Thursday, July 01, 2010

 

Flynn at Sea


By Eddie Selover
Probably no actor ever got luckier with a first starring role in the movies than Errol Flynn. At the age of 25, he was given the lead in Captain Blood on the basis of his looks, intense lobbying by some well-connected lady friends, and the fact that the film had no leading man and an imminent start date. At the time, Flynn’s experience amounted to a year of repertory theater in England and minuscule roles in about four B-movies. Raw-boned and gauche, he acquired authority and panache as filming went on, so much so that the first sections of the movie were re-done at the end of the shoot.
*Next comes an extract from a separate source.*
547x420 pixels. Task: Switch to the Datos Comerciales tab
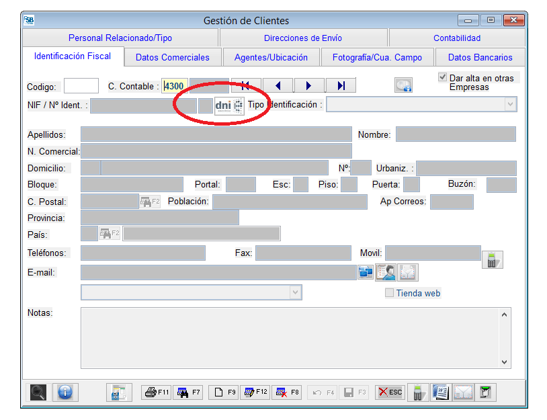click(x=173, y=57)
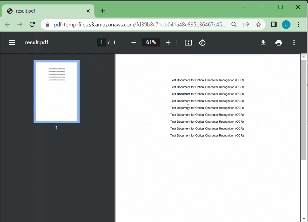The height and width of the screenshot is (222, 308).
Task: Zoom in with the plus button
Action: tap(168, 42)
But what made Flynn lucky wasn’t just the opportunity. Captain Blood is still the greatest pirate movie ever made — thanks to clever, dynamic direction by Michael Curtiz, a stirring score by Erich Wolfgang Korngold, and a strong cast including villainous brigand Basil Rathbone and 19-year old leading lady Olivia de Havilland. De Havilland had as little experience as Flynn, but as Rathbone wrote almost 30 years later, “a more enchantingly beautiful young girl it would be impossible to imagine.”

A big hit, the movie was nominated for the best picture Oscar (it was beaten by the far inferior sea epic Mutiny on the Bounty) and made Flynn a huge star overnight. More than that, it established a template that Warner Bros. followed, more or less, for the next couple of decades. Flynn made 12 movies with Curtiz, seven with Korngold, three with Rathbone, and eight with De Havilland. But as fate would have it, he made only one more swashbuckling pirate movie for Warners: The Sea Hawk, which debuted 70 years ago today.
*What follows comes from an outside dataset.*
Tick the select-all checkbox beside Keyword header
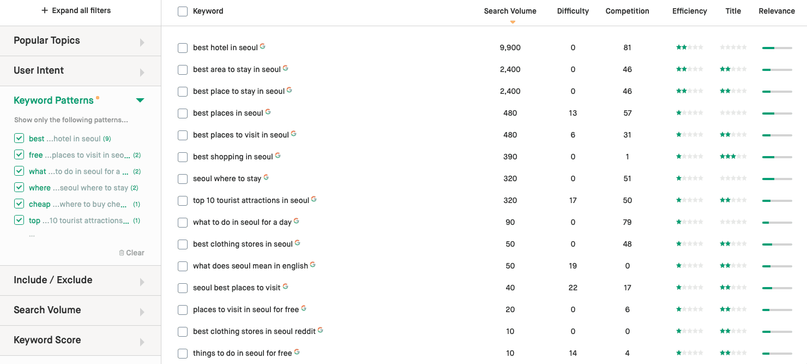The width and height of the screenshot is (807, 364). [183, 11]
Among movie buffs and Flynn fans, The Sea Hawk is highly regarded. There’s a lot to like about it: Flynn, here at the peak of his career, has far more acting authority than he’d had in Captain Blood; Curtiz and Korngold are back with their typically first-rate work; and Warners poured almost $2 million into the production at a time when a movie could gross half that amount and be a hit. In fact, the studio built a huge new soundstage and tank just for this film, as well as two full-scale sailing ships that were moved by hydraulics. The movie also re-purposed huge, vaulting sets and beautiful costumes from the previous year’s Flynn vehicle, The Private Lives of Elizabeth and Essex.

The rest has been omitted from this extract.